The Peace Walls of Belfast

Cosstick, Vicky. Belfast: Toward a City Without Walls. Colourpoint. 192p. ISBN 9781780730721. $29.95
Cosstick delves into the history of Belfast’s peace walls, erected between Catholic and Protestant neighborhoods, and the ways in which the surrounding communities and visitors interact with them. He offers a hopeful perspective toward the structures’ potential removal.

The Peacewall Archive
Funded by the UK Arts & Humanities Research Council, the archive aims to maintain comprehensive documentation of Belfast’s peace walls and includes maps, photographs, a time line, and links to resources for further reading and study.

 

Castles and Forts

Battle Castle. Parallax Film Productions. 2012. 270 min. $24.95 from MVD Entertainment Group.
In this six-episode series, historian Dan Snow explores six different castles, the building of their fortifications and defenses, and how they withstood—or didn’t—a critical historical siege. A tie-in book written by Snow, Battle Castles: 500 Years of Knights and Siege Warfare, is also available.

Gurstelle, William. Defending Your Castle: Build Catapults, Crossbows, Moats, Bulletproof Shields, and More Defensive Devices To Fend Off the Invading Hordes. Chicago Review. 2014. 176p. ISBN 9781613746820. pap. $16.95; ebk. ISBN 9781613746851.
For DIYers or those who’d like a lighter look at history, Gurstelle’s tongue-in-cheek book covers the history of six conquerors and the walls, moats, barricades, and weapons that stood against them, then follows with practical instructions for readers to build their own versions.

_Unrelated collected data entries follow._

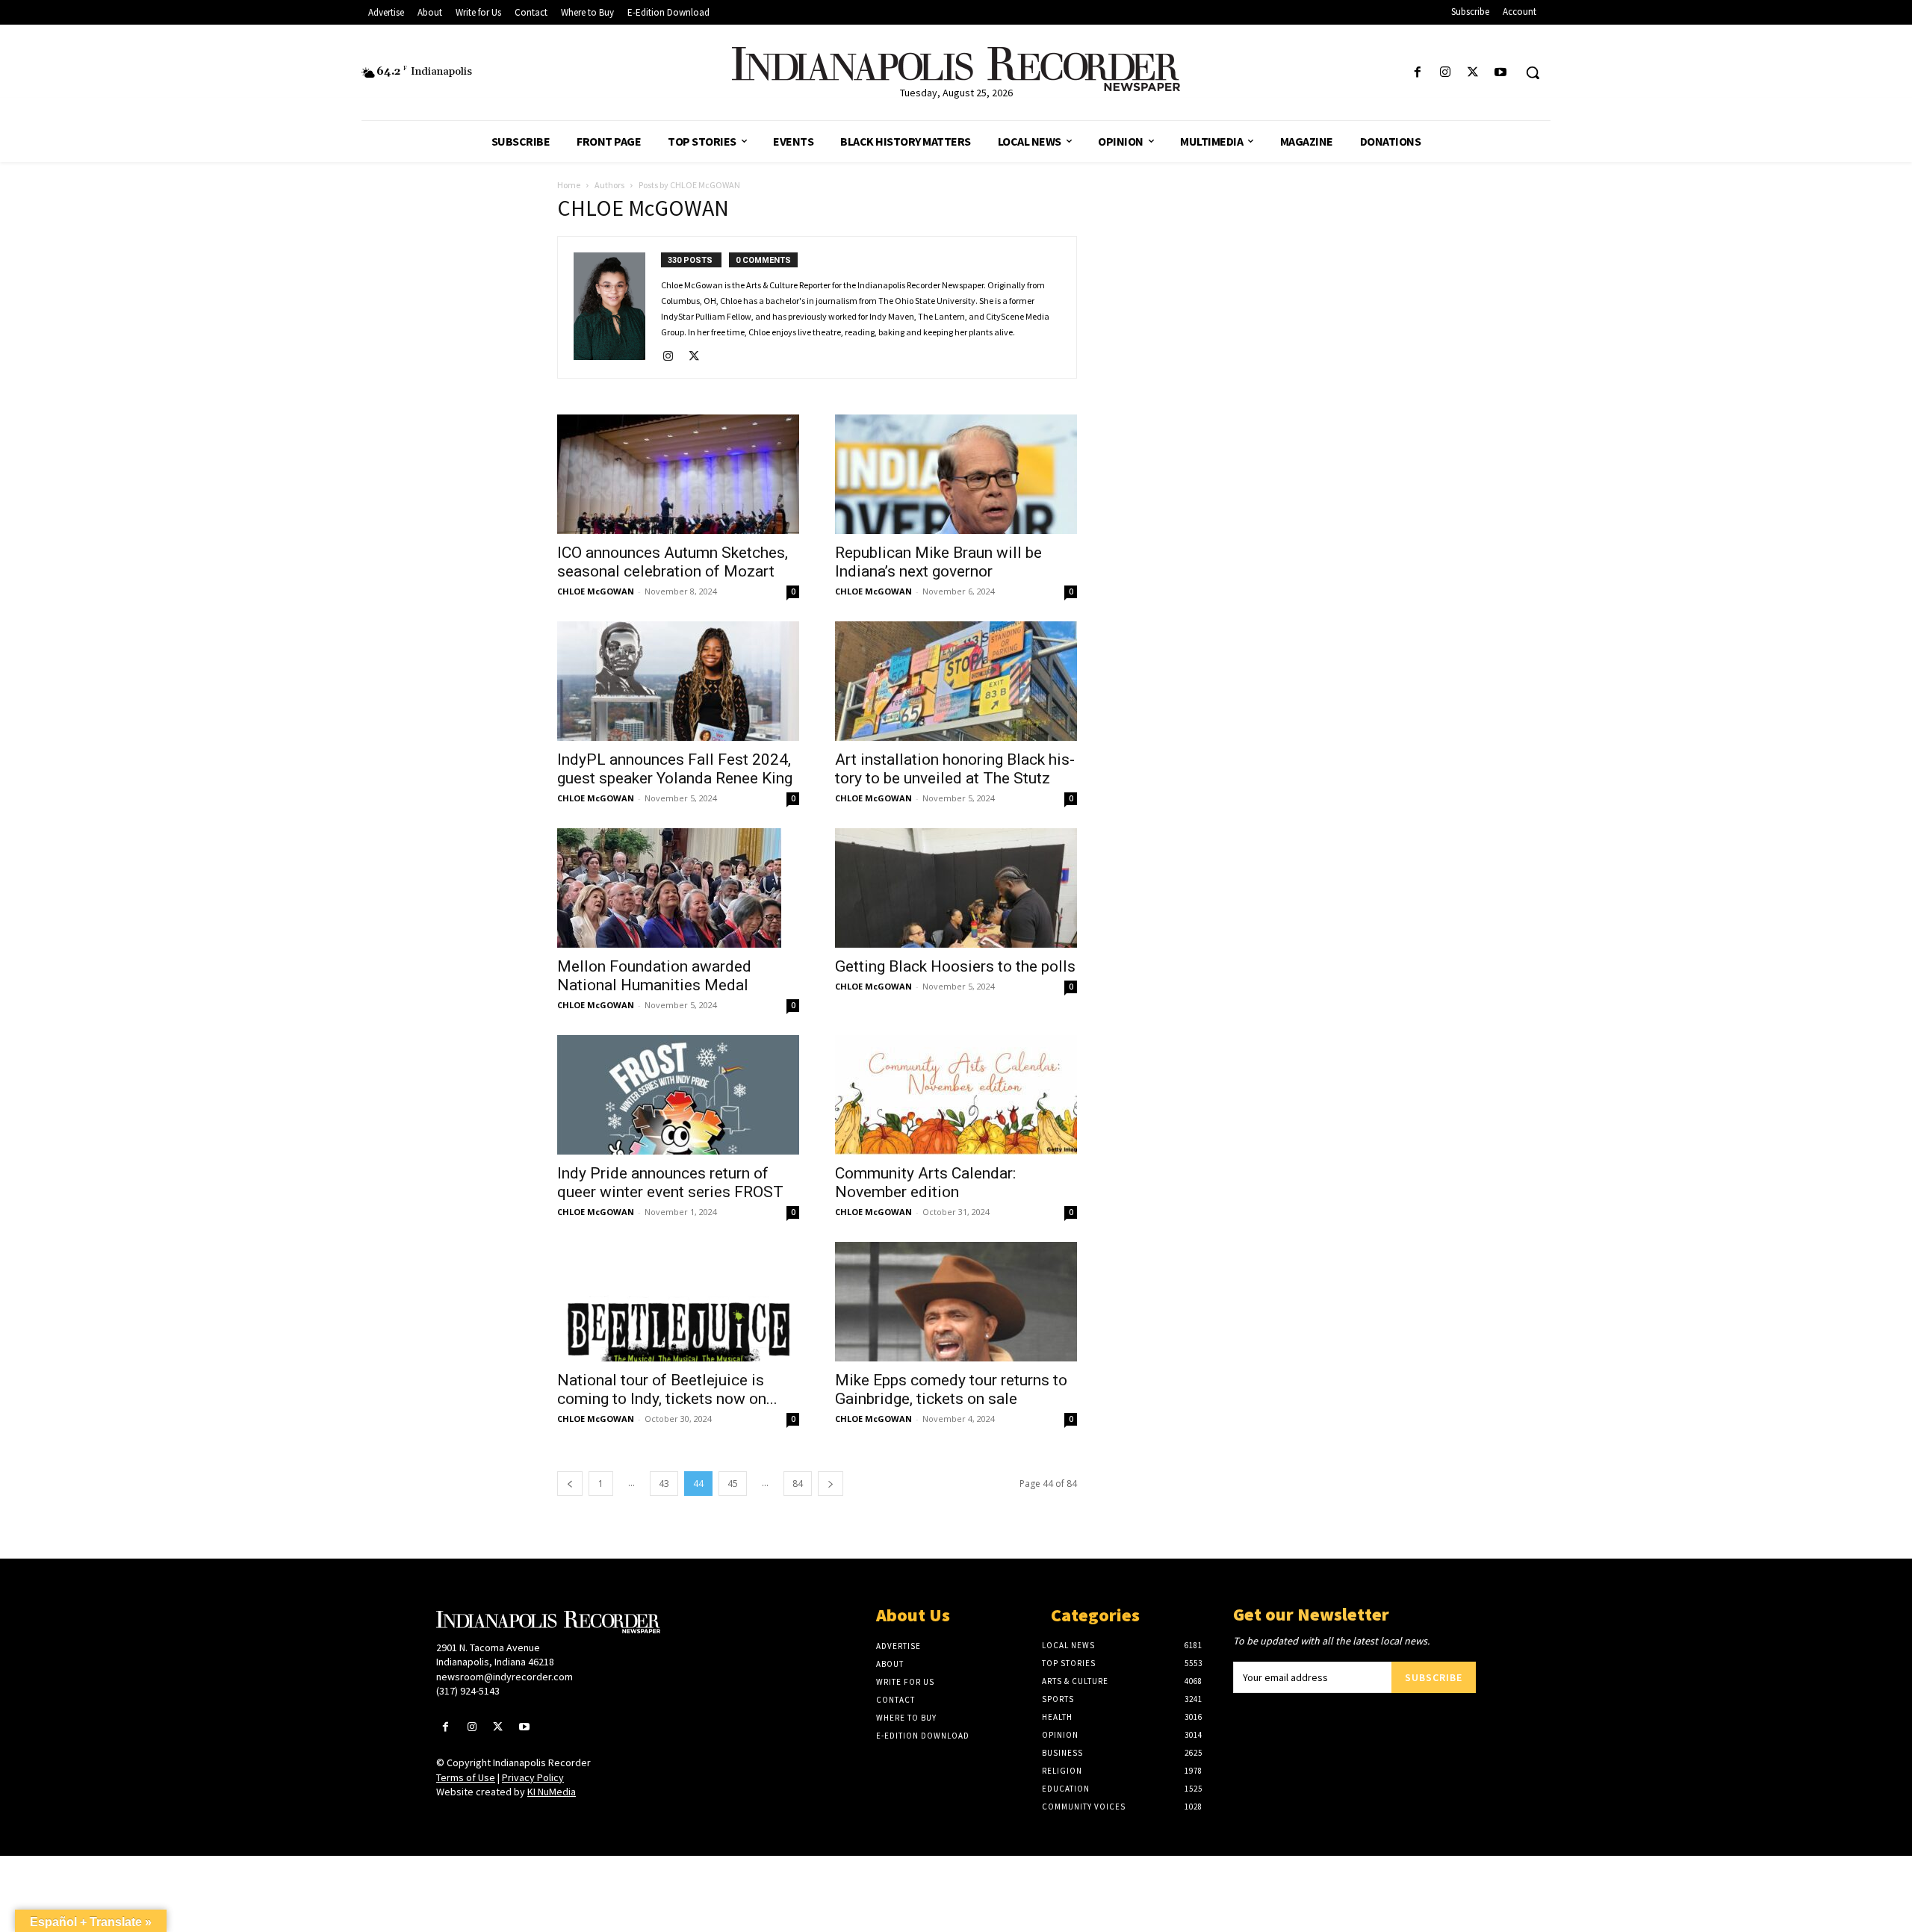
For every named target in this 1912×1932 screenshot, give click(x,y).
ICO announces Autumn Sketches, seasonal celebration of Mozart (672, 562)
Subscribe (1433, 1677)
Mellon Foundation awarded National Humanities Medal (654, 975)
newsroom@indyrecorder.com (504, 1676)
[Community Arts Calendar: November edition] (956, 1095)
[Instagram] (1445, 73)
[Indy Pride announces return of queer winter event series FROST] (678, 1095)
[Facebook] (1417, 73)
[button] (1533, 72)
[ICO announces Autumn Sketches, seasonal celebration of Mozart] (678, 474)
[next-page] (830, 1483)
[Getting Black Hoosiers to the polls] (956, 888)
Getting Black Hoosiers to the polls (955, 966)
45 (732, 1483)
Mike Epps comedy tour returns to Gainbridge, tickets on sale (951, 1389)
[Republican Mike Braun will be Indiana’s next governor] (956, 474)
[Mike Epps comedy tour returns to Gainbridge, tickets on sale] (956, 1301)
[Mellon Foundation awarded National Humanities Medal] (678, 888)
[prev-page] (570, 1483)
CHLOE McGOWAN (595, 591)
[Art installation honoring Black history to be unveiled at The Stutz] (956, 681)
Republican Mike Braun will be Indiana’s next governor (938, 562)
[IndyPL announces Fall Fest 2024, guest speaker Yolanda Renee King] (678, 681)
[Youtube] (1501, 73)
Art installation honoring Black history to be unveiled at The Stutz (955, 769)
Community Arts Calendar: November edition (925, 1182)
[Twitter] (1473, 73)
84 (797, 1483)
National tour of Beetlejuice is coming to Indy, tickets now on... (667, 1389)
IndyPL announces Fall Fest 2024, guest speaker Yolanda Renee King (674, 769)
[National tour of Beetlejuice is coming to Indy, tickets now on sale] (678, 1301)
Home (568, 184)
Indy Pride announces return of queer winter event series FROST (670, 1182)
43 (664, 1483)
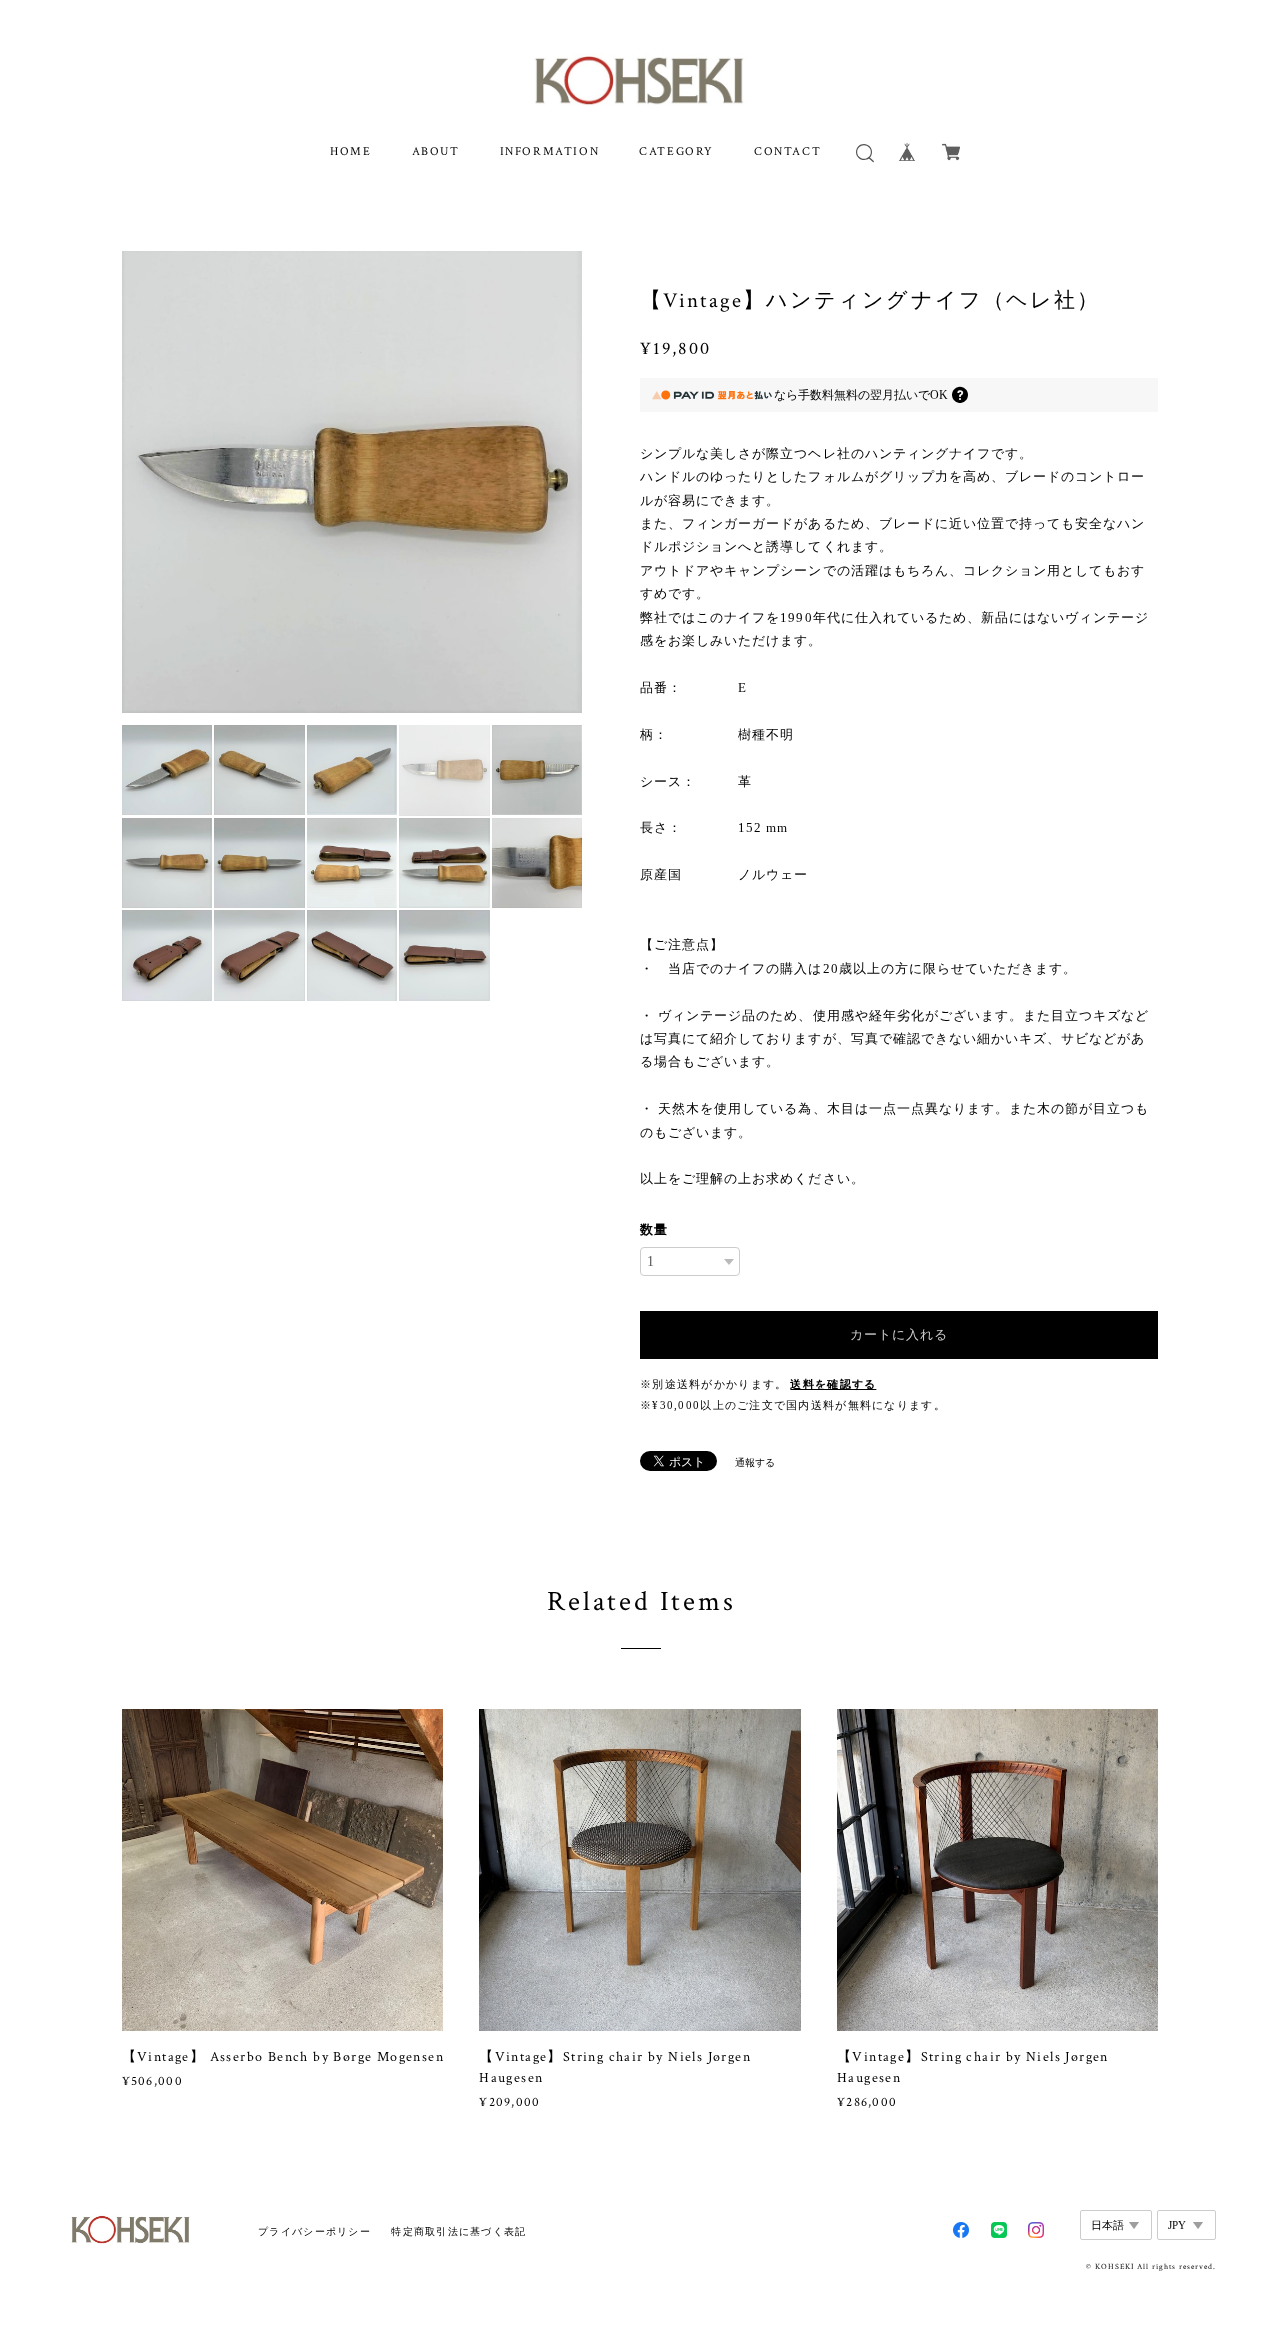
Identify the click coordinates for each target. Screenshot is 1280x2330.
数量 (654, 1229)
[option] (352, 482)
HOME (350, 151)
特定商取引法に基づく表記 (458, 2231)
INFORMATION (550, 151)
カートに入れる (899, 1334)
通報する (755, 1462)
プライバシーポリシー (314, 2231)
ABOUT (436, 151)
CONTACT (787, 151)
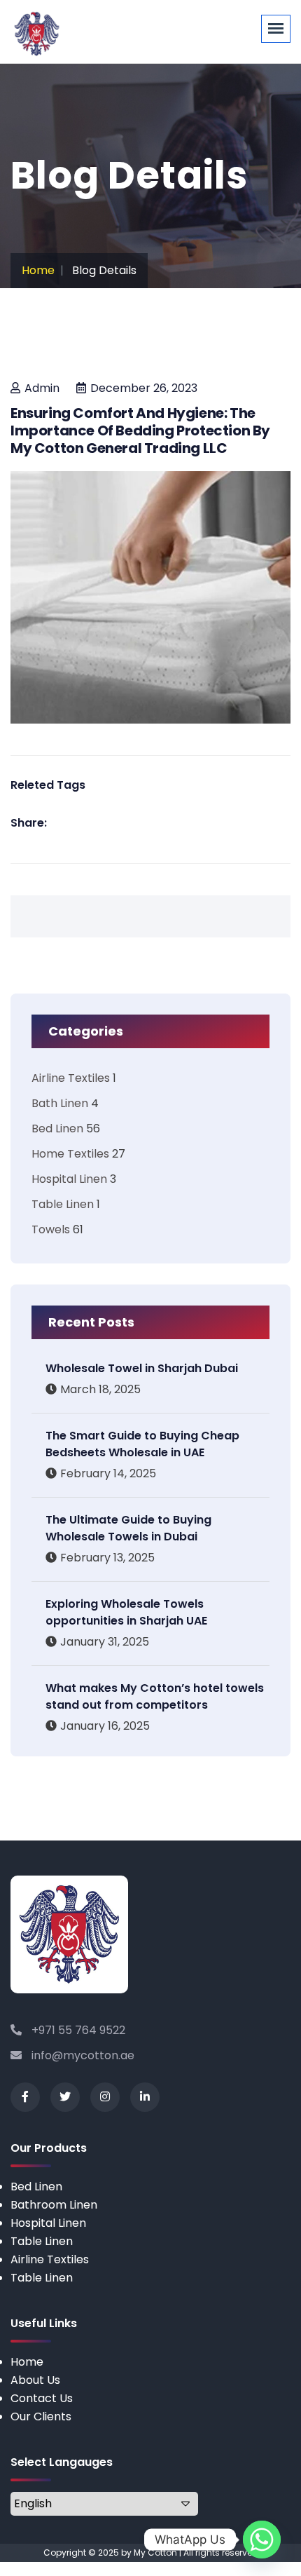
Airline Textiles (70, 1078)
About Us (35, 2380)
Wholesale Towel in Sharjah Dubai (142, 1368)
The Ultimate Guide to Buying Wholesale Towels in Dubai (128, 1528)
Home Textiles (70, 1154)
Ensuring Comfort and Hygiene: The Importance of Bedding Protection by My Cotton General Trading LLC (140, 430)
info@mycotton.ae (81, 2055)
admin (41, 388)
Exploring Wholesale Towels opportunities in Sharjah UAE (126, 1612)
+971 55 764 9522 (77, 2030)
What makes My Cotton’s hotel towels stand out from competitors (155, 1696)
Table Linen (62, 1204)
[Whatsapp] (262, 2539)
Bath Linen (59, 1103)
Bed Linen (57, 1128)
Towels (50, 1229)
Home (38, 270)
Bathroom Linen (53, 2205)
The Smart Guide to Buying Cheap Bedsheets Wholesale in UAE (142, 1444)
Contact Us (41, 2398)
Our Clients (40, 2416)
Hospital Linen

Kaufmann, J.E. & H.W. Kaufmann. The Medieval Fortress: Castles, Forts, and Walled Cities of the Middle Ages. Da Capo: Perseus. 2004. 320p. ISBN 9780306813580. pap. $25.
The authors dig into the history of forts and castles from a military perspective, detailing the elements of fortification and the chronological development of castles as defensive installations beginning in the Middle Ages and continuing through the fall of Rome.